* **WHAT IS BEING ASKED**: Write out again, exactly, the lines below starting at the one with "Themes (323, 2285)" and ending at the one with "WordPress.com (1014, 2254)".

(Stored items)
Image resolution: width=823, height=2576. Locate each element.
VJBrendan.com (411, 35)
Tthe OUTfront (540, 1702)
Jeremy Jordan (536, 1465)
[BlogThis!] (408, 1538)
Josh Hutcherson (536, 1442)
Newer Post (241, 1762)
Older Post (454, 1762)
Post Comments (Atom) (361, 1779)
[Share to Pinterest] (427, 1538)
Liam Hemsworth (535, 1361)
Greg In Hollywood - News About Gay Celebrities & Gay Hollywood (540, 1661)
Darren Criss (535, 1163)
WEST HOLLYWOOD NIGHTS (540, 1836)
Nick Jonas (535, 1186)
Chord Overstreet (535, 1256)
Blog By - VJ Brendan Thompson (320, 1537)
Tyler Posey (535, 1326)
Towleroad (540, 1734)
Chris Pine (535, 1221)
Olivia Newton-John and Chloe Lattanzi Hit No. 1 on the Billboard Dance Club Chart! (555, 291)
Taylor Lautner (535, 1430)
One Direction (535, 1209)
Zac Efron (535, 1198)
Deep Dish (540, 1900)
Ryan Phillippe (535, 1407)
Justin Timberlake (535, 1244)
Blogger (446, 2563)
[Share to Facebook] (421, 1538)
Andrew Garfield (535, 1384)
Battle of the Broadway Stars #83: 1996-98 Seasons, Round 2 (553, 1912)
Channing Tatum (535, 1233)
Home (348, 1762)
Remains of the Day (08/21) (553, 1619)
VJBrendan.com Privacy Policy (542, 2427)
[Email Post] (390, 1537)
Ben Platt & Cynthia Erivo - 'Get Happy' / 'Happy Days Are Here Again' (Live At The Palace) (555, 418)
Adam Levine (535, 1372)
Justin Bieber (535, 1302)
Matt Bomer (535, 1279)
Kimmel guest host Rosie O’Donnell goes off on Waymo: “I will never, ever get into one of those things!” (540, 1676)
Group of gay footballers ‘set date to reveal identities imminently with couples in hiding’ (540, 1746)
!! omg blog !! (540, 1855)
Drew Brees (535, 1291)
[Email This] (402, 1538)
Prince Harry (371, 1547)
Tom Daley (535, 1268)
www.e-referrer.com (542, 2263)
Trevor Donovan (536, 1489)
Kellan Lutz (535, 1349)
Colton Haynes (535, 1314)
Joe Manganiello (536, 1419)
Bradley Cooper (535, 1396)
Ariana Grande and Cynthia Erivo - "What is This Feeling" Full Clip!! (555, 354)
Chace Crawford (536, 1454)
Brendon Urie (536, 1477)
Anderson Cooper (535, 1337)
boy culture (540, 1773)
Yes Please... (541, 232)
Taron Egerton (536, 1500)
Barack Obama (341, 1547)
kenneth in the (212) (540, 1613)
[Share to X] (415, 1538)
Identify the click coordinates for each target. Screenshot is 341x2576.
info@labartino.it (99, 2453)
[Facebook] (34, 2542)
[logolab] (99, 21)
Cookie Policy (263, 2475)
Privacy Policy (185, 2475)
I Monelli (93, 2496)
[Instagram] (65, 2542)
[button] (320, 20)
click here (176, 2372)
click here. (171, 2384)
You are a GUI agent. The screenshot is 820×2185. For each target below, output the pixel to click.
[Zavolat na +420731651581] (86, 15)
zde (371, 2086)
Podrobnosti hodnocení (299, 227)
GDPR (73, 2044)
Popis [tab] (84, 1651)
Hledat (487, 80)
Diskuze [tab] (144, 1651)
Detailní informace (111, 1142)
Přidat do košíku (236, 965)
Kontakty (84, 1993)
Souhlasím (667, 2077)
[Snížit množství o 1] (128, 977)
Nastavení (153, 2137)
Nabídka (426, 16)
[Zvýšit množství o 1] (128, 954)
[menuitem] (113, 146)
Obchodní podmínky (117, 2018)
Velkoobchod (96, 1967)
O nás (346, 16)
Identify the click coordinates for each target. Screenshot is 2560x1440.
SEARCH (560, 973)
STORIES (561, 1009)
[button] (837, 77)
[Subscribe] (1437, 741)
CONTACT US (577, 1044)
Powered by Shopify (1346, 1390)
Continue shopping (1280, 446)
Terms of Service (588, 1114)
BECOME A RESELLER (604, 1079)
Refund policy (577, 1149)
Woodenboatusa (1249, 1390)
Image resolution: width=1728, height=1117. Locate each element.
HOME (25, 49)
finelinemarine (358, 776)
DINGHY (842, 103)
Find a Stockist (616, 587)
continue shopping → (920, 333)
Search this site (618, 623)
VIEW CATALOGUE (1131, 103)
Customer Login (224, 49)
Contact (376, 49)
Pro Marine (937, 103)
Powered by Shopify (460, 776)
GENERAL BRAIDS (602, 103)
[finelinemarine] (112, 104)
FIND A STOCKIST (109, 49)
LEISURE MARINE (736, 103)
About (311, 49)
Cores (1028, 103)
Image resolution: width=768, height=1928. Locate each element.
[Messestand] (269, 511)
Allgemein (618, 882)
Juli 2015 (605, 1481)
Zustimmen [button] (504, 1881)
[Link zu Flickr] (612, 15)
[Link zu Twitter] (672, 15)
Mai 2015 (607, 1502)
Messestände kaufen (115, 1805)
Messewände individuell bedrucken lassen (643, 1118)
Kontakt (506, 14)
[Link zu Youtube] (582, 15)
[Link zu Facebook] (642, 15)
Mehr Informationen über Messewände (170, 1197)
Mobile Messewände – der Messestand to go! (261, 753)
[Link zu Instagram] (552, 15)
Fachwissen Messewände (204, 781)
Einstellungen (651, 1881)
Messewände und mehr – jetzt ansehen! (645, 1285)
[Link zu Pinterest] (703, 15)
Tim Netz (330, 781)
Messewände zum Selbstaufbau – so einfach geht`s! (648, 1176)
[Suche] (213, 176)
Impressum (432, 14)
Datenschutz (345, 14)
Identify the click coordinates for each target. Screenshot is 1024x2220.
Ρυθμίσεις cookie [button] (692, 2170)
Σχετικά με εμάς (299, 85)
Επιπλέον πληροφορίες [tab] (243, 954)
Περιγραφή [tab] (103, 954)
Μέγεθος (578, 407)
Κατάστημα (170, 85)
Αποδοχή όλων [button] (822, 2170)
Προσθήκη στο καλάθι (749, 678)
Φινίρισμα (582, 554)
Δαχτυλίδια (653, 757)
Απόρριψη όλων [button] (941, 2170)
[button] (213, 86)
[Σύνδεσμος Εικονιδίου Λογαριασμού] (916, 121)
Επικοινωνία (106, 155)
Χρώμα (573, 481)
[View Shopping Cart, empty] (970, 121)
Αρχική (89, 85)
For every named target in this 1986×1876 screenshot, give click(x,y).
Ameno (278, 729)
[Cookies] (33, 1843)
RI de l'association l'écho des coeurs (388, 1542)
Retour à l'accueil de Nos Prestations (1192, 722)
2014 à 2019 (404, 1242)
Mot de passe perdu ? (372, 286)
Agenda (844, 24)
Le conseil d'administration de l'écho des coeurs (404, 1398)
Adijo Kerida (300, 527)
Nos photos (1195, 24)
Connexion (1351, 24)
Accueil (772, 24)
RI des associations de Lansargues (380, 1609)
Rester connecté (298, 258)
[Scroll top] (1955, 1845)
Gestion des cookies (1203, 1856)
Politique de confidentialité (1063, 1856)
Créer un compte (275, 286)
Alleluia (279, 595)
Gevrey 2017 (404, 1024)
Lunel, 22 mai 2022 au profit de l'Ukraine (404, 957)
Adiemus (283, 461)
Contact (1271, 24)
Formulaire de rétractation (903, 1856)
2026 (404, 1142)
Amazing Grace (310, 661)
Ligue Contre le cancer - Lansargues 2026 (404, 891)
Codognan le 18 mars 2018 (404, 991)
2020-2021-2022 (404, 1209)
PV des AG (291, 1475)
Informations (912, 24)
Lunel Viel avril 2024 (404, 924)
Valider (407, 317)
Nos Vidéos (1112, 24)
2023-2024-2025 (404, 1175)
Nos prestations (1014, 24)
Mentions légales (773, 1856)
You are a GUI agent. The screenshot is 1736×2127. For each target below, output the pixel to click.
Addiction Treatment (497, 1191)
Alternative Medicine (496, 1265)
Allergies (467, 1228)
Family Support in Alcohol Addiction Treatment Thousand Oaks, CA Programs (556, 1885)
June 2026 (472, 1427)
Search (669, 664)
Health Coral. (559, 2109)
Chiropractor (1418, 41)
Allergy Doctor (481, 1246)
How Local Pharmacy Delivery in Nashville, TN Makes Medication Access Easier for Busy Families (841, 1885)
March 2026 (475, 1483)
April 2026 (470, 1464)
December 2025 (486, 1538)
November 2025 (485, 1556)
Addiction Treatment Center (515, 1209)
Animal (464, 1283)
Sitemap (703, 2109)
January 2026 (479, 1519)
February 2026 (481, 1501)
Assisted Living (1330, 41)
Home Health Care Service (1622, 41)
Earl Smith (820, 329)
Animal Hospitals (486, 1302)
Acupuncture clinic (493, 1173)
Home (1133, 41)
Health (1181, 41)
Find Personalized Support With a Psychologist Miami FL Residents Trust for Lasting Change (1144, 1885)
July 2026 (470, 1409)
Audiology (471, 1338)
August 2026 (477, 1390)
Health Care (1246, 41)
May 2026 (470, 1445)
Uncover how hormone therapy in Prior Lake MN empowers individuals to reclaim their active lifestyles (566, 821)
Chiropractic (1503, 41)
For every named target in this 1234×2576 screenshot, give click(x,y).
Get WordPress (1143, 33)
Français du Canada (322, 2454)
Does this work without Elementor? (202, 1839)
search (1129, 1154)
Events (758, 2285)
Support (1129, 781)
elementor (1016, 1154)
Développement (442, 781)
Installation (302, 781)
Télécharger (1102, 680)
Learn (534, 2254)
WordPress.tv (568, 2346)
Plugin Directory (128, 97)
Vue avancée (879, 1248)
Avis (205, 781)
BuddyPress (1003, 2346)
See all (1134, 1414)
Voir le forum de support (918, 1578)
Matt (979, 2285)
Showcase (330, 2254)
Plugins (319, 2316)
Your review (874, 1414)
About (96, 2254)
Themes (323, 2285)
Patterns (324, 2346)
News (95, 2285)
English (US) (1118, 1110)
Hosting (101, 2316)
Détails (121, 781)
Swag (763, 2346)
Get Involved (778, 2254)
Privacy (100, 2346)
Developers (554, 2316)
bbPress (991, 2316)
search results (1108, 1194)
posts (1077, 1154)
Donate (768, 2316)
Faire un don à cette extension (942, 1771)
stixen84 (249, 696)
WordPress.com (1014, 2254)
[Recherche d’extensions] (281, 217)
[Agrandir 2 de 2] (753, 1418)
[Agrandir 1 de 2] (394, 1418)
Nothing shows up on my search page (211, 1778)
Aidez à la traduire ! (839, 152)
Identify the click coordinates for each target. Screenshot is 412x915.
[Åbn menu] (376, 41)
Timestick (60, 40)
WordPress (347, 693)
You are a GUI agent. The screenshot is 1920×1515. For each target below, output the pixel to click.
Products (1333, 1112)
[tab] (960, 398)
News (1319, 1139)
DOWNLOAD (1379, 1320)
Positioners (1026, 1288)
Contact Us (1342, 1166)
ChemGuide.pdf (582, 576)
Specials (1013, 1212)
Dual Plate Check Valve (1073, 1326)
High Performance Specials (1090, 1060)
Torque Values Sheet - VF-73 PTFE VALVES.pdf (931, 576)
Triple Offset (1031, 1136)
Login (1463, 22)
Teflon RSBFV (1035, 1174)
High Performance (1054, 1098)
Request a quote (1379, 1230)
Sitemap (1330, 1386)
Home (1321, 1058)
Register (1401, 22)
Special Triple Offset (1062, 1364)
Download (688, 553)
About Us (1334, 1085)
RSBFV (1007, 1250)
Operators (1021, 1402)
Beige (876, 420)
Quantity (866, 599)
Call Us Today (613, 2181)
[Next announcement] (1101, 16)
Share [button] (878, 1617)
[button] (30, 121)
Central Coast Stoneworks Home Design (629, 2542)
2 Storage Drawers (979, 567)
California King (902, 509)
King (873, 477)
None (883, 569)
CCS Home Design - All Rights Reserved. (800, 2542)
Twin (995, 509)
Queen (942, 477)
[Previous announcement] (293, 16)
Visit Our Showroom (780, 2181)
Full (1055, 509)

* **THE COMPLETED TASK**:
Themes (323, 2285)
Patterns (324, 2346)
News (95, 2285)
English (US) (1118, 1110)
Hosting (101, 2316)
Détails (121, 781)
Swag (763, 2346)
Get Involved (778, 2254)
Privacy (100, 2346)
Developers (554, 2316)
bbPress (991, 2316)
search results (1108, 1194)
posts (1077, 1154)
Donate (768, 2316)
Faire un don à cette extension (942, 1771)
stixen84 (249, 696)
WordPress.com (1014, 2254)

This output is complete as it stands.